What Closing the Drain Looks Like
This isn't theory. There are towns doing this.
Local procurement policies. When the city or county has to buy something — office supplies, vehicle maintenance, construction materials — they buy local first, even if it costs 5-10% more. That premium comes back as tax revenue, local employment, and circulating dollars. The math works out in the city's favor within 18 months.
Community-owned utilities. About 2,000 communities in the U.S. run their own electric utilities. Their rates are typically 11% lower than investor-owned utilities, and the revenue stays in town instead of flowing to shareholders. Some of them are using the surplus to build municipal broadband — closing another extraction pipe.
Buy-local programs that actually work. Not the bumper sticker kind. The kind where someone does the math, publishes it, and shows people that spending $100 at a local business puts $68 back into the community versus $43 at a national chain. When people see the receipts, behavior changes.
Time-based coordination. This is the task board from the last post. When you swap labor directly — your plumbing for my bookkeeping — no dollar enters or exits. The value is created and retained entirely within the network. Zero extraction. That's not a marginal improvement on the 82% problem. That's a structural solution.
The Uncomfortable Part
I need to say something that's going to land wrong with some people, and I'm going to say it anyway.
The extraction trap isn't an accident. It's a business model.
Dollar General doesn't open stores in small towns because they love small towns. They open stores in small towns because small towns have been systematically stripped of local retail, and Dollar General is the thing that fills the vacuum. Their site selection algorithm literally targets communities with low income and limited shopping options. That's not a conspiracy theory — it's in their investor presentations.
The check-cashing place charges 3% because the banks left. The banks left because the town couldn't generate enough deposits to justify a branch. The town couldn't generate deposits because the money kept leaving. The money kept leaving because the only places to spend it were chains that extracted to distant shareholders.
It's a loop. And it's working exactly as designed — just not for you.
I'm not saying burn it down. I'm saying see it. Once you see the plumbing, you can start building your own.
The Math That Changes Everything
Here's the number I want you to walk away with:
If a community of 5,000 people shifted just 10% of their spending from extractive to local channels, that's $1.9 million per year that stays.
Here's how: 5,000 people x $38,000 median income = $190 million total community income. Currently, 82% leaves — $155.8 million extracted. If you close the drain by 10 percentage points — from 82% extraction to 72% extraction — that's $19 million that stays and circulates.

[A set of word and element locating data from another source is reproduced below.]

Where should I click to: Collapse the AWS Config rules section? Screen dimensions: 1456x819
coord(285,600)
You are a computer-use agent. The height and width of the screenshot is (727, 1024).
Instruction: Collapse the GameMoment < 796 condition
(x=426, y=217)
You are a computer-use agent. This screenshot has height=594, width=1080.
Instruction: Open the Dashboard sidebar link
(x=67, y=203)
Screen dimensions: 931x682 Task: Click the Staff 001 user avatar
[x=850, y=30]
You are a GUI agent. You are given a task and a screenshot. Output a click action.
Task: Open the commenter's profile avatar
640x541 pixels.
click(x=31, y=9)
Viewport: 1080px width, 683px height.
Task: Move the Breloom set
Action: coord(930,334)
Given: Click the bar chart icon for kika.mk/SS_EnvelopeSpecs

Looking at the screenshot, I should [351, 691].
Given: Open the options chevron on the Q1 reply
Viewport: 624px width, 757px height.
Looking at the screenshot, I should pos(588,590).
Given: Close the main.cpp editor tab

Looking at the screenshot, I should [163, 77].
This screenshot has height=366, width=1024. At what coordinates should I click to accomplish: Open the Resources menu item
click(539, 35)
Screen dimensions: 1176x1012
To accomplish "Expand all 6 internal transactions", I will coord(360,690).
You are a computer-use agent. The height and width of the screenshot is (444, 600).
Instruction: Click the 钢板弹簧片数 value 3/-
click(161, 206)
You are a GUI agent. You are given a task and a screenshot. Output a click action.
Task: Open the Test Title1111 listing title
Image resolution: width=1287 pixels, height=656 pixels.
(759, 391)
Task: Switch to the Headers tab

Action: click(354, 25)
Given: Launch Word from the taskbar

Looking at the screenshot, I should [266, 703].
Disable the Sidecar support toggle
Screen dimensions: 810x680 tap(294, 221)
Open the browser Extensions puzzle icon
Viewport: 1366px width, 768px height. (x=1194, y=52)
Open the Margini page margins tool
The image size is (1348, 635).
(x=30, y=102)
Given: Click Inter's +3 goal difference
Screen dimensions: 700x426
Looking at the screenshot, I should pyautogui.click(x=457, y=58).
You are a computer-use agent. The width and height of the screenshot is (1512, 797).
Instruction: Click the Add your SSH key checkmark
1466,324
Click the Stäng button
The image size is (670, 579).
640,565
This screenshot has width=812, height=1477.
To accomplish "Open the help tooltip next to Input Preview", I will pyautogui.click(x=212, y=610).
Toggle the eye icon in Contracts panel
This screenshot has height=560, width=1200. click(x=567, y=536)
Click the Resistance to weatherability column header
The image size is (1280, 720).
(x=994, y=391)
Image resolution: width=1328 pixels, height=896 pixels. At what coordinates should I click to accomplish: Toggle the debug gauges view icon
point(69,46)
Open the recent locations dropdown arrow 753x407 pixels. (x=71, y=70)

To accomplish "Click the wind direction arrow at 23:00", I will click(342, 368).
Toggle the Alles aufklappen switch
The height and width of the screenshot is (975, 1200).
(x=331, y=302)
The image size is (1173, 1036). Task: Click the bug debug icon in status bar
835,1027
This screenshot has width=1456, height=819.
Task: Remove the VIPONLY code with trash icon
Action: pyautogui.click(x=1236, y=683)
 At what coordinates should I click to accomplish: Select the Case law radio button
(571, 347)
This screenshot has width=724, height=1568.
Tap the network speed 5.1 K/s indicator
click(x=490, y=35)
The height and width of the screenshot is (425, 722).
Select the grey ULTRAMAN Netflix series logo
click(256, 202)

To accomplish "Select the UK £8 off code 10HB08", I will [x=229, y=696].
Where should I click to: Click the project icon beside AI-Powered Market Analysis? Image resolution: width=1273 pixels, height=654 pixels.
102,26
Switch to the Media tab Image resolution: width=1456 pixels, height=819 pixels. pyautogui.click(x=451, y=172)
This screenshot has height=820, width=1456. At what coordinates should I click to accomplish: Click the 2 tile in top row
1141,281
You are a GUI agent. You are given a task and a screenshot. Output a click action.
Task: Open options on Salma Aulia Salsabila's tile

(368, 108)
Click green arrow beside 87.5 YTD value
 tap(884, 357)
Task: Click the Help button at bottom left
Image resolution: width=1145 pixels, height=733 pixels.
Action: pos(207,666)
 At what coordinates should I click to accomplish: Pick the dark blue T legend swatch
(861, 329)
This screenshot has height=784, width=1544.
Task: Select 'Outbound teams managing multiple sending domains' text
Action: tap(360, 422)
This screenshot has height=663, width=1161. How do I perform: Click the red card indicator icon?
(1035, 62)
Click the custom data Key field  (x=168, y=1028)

At a local multiplier of 1.5x (conservative — each dollar circulates 1.5 times before leaving), that $19 million becomes $28.5 million in local economic activity.
That's not a grant. That's not an investment. That's money your community already earns, redirected from someone else's balance sheet to your own streets.
And it starts with something as simple as buying your eggs from the lady down the road instead of from a styrofoam carton shipped from a factory farm in Iowa.
Start This Week
24 hours: Track where your money goes for one day. Every transaction. Where does the business send its revenue? Not the cashier — the owner, the headquarters, the shareholders. You'll be uncomfortable by dinner.
7 days: Find three things you currently buy from chains that you could buy locally. Eggs. Coffee. A haircut. Bread. Make the switch for one month and see what happens to your relationship with the people who make those things.
90 days: Run the extraction analysis on your own town. Pick a six-block radius. Estimate total income earned, then trace where the spending goes. You'll find the 82% number or something close to it. When you have it — print it. Put it on a flyer. Take it to the next town hall meeting. Watch the room get quiet.
The money isn't gone. It's being moved. And the first step to keeping it is seeing where it goes.